Por essa razão, dados esses quinze anos de sede vacante enfrentou D. Fr. Manuel da Cruz, os maiores problemas e percalços para bem administrar sua diocese. Teve de disciplinar o clero, eliminando dissensões internas, organizou o cabido, fundou o seminário e ordenou noventa e um sacerdotes, muitos deles sendo piauienses, além de corrigir com admoestações os defeitos morais da sociedade, então mal acostumada com certa frouxidão de costumes. Segundo seu testemunho expressado em correspondência à corte:

“Neste bispado há muitos abusos intoleráveis, muitos vícios inveterados, que é preciso emendar e reformar, e qualquer reformação: por mais suave que seja sempre encontra contradições; e se há régulos que as fomentem, e se não castiga, não pode fazer nada o bispo, antes concluir exemplo tão pernicioso, qualquer clérigo se entreterá a descompô-lo, e injuriá-lo por qualquer leve representação, e frívolo pretexto” (Copiador, fl. 29).

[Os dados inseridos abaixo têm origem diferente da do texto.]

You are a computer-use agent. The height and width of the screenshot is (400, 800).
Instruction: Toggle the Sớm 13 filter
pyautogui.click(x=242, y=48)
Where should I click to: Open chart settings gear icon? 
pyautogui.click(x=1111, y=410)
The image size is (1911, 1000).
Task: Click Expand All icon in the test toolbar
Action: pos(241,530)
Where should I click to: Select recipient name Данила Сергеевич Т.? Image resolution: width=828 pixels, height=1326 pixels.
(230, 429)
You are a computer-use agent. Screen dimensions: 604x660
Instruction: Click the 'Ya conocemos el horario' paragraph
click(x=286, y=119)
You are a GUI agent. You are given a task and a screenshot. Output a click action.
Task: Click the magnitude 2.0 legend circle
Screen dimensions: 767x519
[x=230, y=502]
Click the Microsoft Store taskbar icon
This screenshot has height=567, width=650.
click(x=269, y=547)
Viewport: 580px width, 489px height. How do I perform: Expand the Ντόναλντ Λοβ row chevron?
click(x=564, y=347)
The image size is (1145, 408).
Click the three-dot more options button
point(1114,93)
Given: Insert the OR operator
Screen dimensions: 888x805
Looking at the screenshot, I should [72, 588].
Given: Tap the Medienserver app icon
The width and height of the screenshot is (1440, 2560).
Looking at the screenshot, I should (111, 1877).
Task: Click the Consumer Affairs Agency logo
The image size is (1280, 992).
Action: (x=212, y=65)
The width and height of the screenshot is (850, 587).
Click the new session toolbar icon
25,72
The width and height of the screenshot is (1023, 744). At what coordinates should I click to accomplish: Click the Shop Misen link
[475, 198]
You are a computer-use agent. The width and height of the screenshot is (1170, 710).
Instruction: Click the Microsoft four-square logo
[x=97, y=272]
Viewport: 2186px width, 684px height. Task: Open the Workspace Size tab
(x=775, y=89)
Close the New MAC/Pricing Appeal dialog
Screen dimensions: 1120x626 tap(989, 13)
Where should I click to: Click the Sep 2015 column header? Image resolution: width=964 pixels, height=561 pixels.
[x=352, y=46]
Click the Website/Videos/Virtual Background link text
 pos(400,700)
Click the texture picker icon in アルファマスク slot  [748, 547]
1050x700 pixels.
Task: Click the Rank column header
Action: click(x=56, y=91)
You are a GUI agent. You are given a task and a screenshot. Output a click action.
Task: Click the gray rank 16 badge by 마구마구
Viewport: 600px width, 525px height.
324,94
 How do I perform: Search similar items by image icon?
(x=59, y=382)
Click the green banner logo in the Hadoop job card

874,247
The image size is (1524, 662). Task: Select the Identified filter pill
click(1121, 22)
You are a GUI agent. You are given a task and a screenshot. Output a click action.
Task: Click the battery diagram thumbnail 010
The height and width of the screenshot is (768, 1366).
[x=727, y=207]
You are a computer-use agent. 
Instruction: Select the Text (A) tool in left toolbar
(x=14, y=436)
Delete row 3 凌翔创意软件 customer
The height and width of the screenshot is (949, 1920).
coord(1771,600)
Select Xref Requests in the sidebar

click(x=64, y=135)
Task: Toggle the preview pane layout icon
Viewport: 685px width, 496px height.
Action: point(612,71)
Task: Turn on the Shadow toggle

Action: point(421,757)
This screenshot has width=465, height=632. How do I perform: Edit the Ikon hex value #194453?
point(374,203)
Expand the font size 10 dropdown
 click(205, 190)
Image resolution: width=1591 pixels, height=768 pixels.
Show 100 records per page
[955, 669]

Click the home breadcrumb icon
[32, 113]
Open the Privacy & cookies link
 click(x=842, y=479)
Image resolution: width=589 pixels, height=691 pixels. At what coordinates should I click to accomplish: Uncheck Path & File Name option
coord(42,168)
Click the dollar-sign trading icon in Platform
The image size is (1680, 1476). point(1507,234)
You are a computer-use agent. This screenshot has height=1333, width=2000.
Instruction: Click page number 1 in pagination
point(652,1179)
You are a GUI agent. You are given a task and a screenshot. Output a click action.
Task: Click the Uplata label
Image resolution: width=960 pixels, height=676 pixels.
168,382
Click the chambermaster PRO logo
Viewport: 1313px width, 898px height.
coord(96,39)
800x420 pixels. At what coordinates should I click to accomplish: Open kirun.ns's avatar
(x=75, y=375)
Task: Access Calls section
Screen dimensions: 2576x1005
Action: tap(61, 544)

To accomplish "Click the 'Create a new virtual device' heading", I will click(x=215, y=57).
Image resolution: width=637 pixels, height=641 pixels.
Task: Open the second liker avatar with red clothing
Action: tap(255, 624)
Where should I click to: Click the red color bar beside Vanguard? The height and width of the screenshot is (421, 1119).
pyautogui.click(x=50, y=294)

Todavia, se enfrentava dissabores no Maranhão era bem recebido pela gente piauiense, a quem se afeiçoara aqui se demorando por largo período. Fora quase um bispo piauiense, tendo prestado relevantes serviços à terra. Aliás, cumpre ressaltar que o território piauiense passara do Bispado de Pernambuco para o do Maranhão através da Bula do Papa Bento XIII, de 1724, de que na época tomou posse diocesana o padre Antônio Troiano, que respondia pela bispado.

Em demorada visita pastoral ao Piauí, D. frei Manuel da Cruz perlustrou suas terras de norte a sul e de leste a oeste, conhecendo-as em sua totalidade. No entanto, uma de suas primeiras medidas, ainda em 1739, logo despois da posse e muito antes da referida visita, foi recomendar a criação de duas novas freguesias, sendo Santo Antônio do Gurgueia, no Arraial dos Ávila, que deu origem à cidade de Jerumenha, e N. Sra. da Conceição, no lugar Caatinguinha, hoje cidade de Valença do Piauí. Esse assunto é objeto de sua primeira correspondência, a mesma em que informa sobre a posse no bispado, assim se expressando:

“Remeto a Vossa Majestade algumas razões, que ocorreram neste pouco tempo, a respeito de alguns aditamentos aos estatutos por recomendação de Vossa Majestade, e também me lembra, a advertência que Vossa Majestade foi servido fazer-me a respeito de erigir paróquias no sertão do Piauí, dizendo-me se compadecia muito de que os moradores daquele sertão, pelas distâncias que há entre as suas paróquias, morressem muitas vezes sem sacramentos, e não tivessem, quem os ajudasse, e fortalecesse na horrível e tremenda agonia da morte. Para satisfazer nesta tão pia, como prudente advertência nascida da grande piedade, e  fervoroso zelo de Vossa Majestade, dou conta a Vossa Majestade com toda a clareza e individuação pelo Tribunal da Mesa da Consciência e Ordens de que se devem erigir logo duas paróquias no distrito da freguesia da Mocha, uma no Gurgueia, e outra na Caatinguinha; a qual ereção se deve determinar antes de se confirmar na igreja da Mocha, que está vaga, alguns dos opositores que agora a pretendem porque como a tal vigararia é colada, depois de colado nela o seu vigário se não pode dividir; o qual inconveniente não há nos curatos que são amovíveis, e por isso na visita faço tenção erigir as paróquias, que me parecerem precisas, e me requererem os moradores querendo-as fazer a sua custa; desta forma cumpro com o serviço de Deus, dou remédio a gravíssima necessidade espiritual de tantas almas, desencarrego a consciência de Vossa Majestade, e também a minha. Vossa Majestade mandará o que for servido. Na frota de 1739” (Copiador, fl. 1).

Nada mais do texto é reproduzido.